Barrel Chemistry, Chemistry As Label Art

Oak has long been the wood of choice for cooperages that manufacture WINEMAKING BARRELS. But producers of ciders, vinegars, specialty liquors, and even some wines have been trying barrels made of other woods, including acacia, chestnut, cherry, and ash. This practice is opening up new flavor-imparting possibilities, Estrella CadahÍa of Madrid-based National Institute of Agricultural & Food Research & Technology tells Newscripts. But "there is very little information about the chemical composition of these woods that would provide support to predict the sensorial differences found in the wines, vinegars, and spirits produced in these kinds of woods," she says.

So CadahÍa and her colleagues at the institute and Intona, a cooperage in Spain's Navarra region, did what many inquisitive, chemo-savvy agricultural and food researchers might do: They harvested extracts from wood samples, fired up the gas chromatograph/mass spectrometer, and identified wood's volatile—and presumably more sensorially significant—components.

The researchers detected a cornucopia of 110 compounds, 13 of which they say had not been seen before (J. Agric. Food Chem., DOI: 10.1021/jf803463h). The enologically inclined scientists were also able to discern that lignin, wood's second most abundant carbohydrate polymer after cellulose, generally was the primary source of volatile compounds for each wood. Toasting, a heat-treating step in barrel-making, tended to increase concentrations of the compounds.

Some of the woods had signature compounds. Oak, for example, was the only wood with cis and trans isomers of β-methyl-γ-octalactone and isobutyrovanillone, whereas benzyl salicylate and p-anisaldehyde appeared exclusively in cherry, which also had the richest and most abundant overall profile of volatile compounds.

Roots Run Deep Winery
Label-conscious: Smart art attracts smart drinkers.

The analysis suggests that each wood has its own composition of volatile chemicals that the scientists say would likely confer a "characteristic sensorial profile," but it also bolsters the age-old wood choice made by most vintners. "The oak turned out to be the most balanced," the researchers remark. "Although it provides a lot of volatile compounds to the aroma and flavor of aged wines, it can do so without masking their primary and secondary aromas."

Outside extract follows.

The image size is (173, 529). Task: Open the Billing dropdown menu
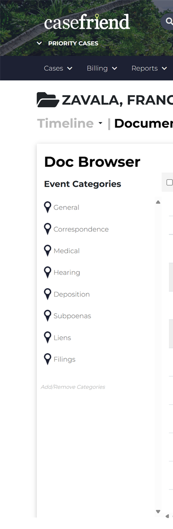[x=101, y=68]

Winemakers have yet to embrace non-oak barrels, but CadahÍa says the new analysis suggests that nontraditional barrels "can open new expectations" for what she suspects would be "special personality wines."

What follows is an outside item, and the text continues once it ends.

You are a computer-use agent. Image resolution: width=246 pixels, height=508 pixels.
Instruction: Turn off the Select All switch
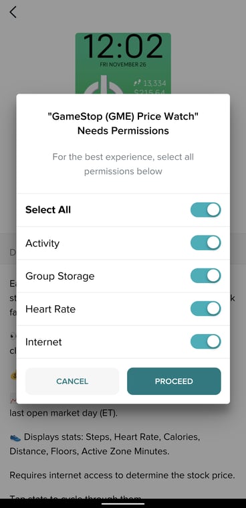coord(205,210)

As the owner and operator of the Roots Run Deep Winery in Yountville, Calif., Mark Albrecht knows he is a modern-day practitioner of an ancient chemical art. And the name of his Cabernet Sauvignon—Educated Guess—along with the most CHEMISTRY-INTENSE LABEL on any wine bottle today, reminds drinkers that winemaking is, in Albrecht's words, "an equal portion of art and science."

The beautiful composition of chemical formulas and scribblings, for which Albrecht and a label designer consulted with wine chemists at places such as Cornell University, Virginia Tech, and the University of California, Davis, honor and annotate a selection of the many reactions by which the juice of grapes becomes one of the world's most beloved and storied fermented drinks. The conversion of sucrose to glucose and fructose and the correlation of sulfur dioxide with acetaldehyde, which can confer a rotten-apple taste at too-high concentrations, are among the half-dozen components of wine chemistry arranged on the label.

The label does have a knack for attracting highly educated clientele. "The Harvard Alumni Club got excited and began pouring it there," Albrecht notes, adding that he receives a handful of e-mails each week, many from people with Ph.D.s. Incidentally, Educated Guess is aged in barrels made of American and French oak.

Ivan Amato wrote this week's column. Please send comments and suggestions to newscripts@acs.org.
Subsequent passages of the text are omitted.